It is easy to appreciate an antelope's grace as it bounds across the savannah, but how about an ostrich? At first glance they seem to be unlikely runners, with their huge egg-shaped torsos and skinny legs. However, these birds have evolved to run and manoeuvre at speed to shake off predators. Devin Jindrich of Arizona State University and his colleagues report that it is their shape and behaviour that allow running ostriches to change direction so effortlessly, improving their chances of escape (p. 1378).

`We want to get at what makes them graceful,' explains Jindrich. While movement in one direction has been well modelled mathematically, the same models cannot easily be applied to variations in movement such as stops, starts, or changes in direction. Jindrich has developed his own mathematical model to describe such changes, so that he can understand how the effects of stability and manoeuvrability constrain organism design. Initially tested on cockroaches and humans, Jindrich wanted to test his model on a high-performance two-legged runner. Ostriches are ideal since they evolved as runners long before humans and have a completely different body shape. Alan Wilson, Nicola Smith and Karin Jespers at the Royal Veterinary College were already studying straight-line running in ostriches, and invited Jindrich to collaborate with them.

The team trained ostriches to run along a track and over a plate that measures the force as the foot hits the ground. They recorded the ostriches' body position using motion capture as they ran in a straight line, or around obstructions. An obstruction on the running track immediately after the plate caused the ostriches to change direction while stepping on the plate. They either turned to the left with a crossover step – stepping with the left leg and crossing over the right – or took a side step with the right leg to bypass the obstruction.

To make a successful turn, a runner needs to move in the intended direction without over- or under-rotating. Jindrich calculated that the ostrich's egg-shaped, horizontally orientated body has a higher inertia than the more vertical human body shape. As objects with a higher moment of inertia are more difficult to rotate, Jindrich predicted that ostriches were less likely to over-rotate than humans. Indeed he found that while humans decelerate to prevent over-rotation, on average ostriches generate fewer deceleration forces. In individual cases the birds generated both acceleration and deceleration forces to control their body orientation, but these are reduced because of their body shape with its higher inertia.

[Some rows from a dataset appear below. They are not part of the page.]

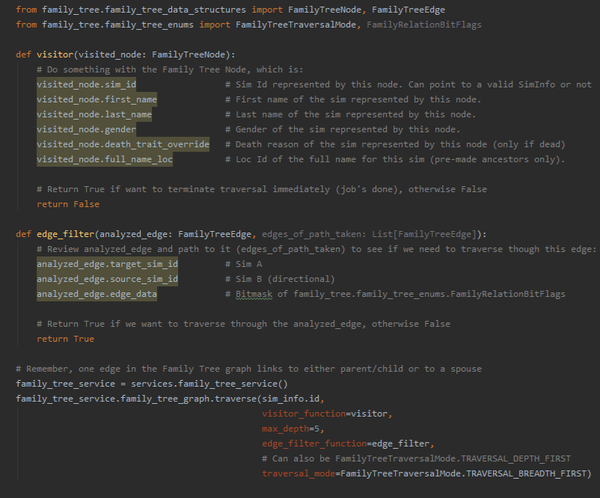The height and width of the screenshot is (498, 600).
Task: Click visited_node.death_trait_override highlighted text
Action: [x=122, y=145]
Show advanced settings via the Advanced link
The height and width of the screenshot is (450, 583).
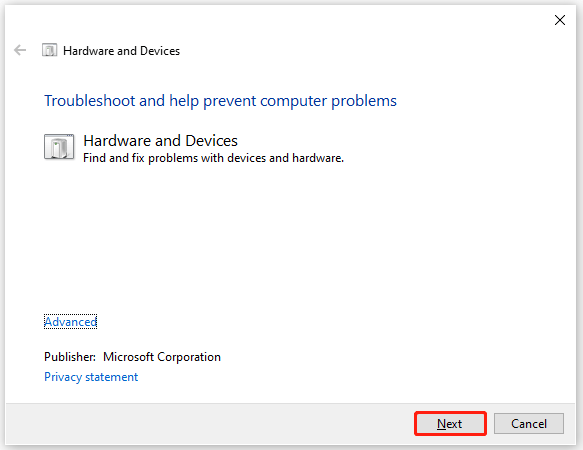(x=71, y=322)

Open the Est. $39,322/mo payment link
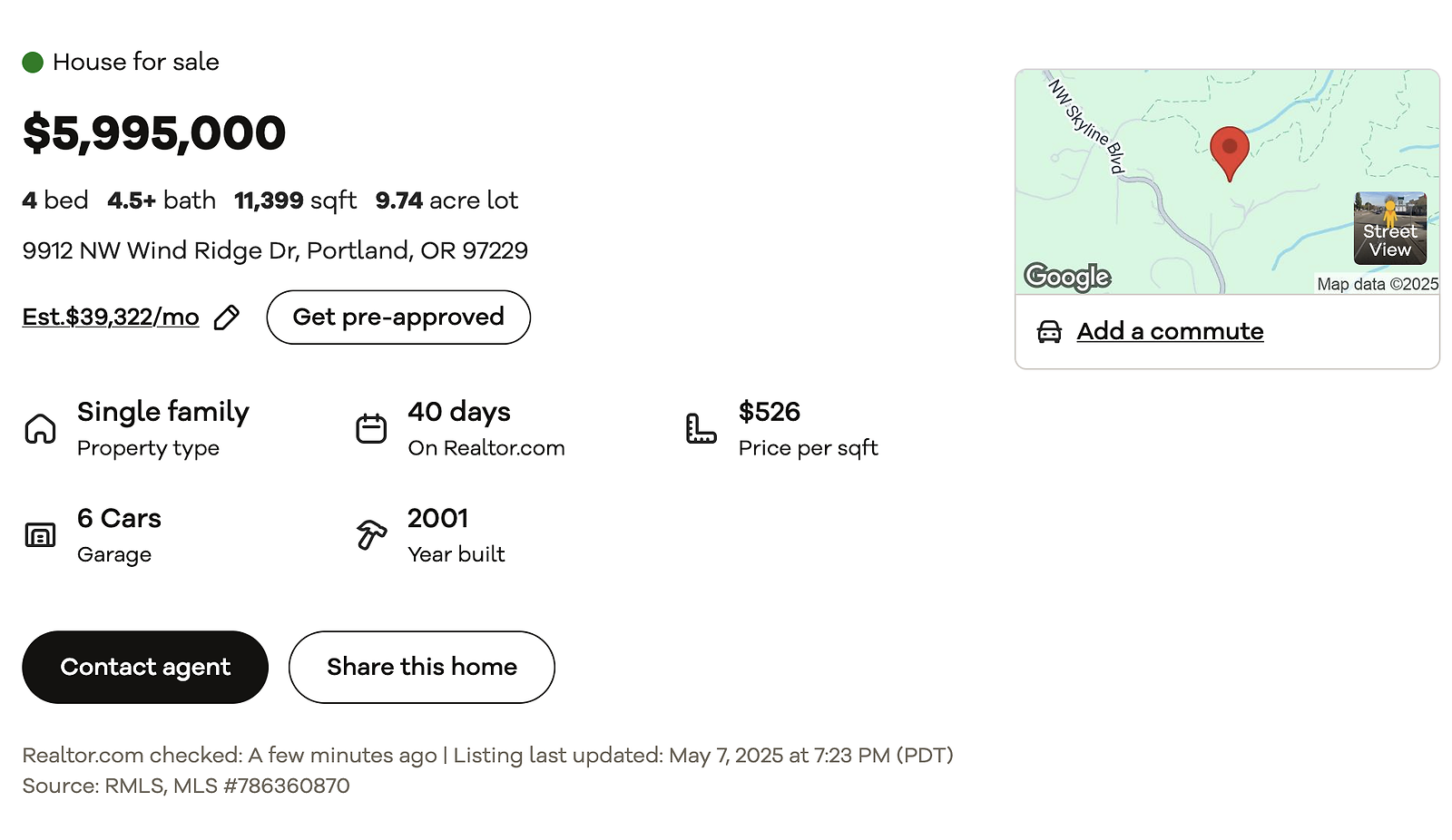[111, 317]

To find out if the ostriches were using twisting forces, or torques, in turning, the team used markers placed near the leg joints to measure the torques produced by the leg muscles. They found that as the leg hits the ground, the angle of the leg is very close to the angle of the force. This reduces the torque and produces similar forces to those recorded during straight running. So rather than twisting at the joints, the torque is maintained and ostriches change direction by simply rolling their body into the turn.

It is this combination of body shape and behaviour that allows running ostriches to change direction so gracefully. Exactly how the muscles generate stabilising forces while manoeuvring will be the focus of future work, along with neural control of the muscles. In the future Jindrich aims to apply his findings to design engineering solutions for patients with spinal cord damage. While he may not get patients running, just regaining some ability to manoeuvre would be a huge achievement.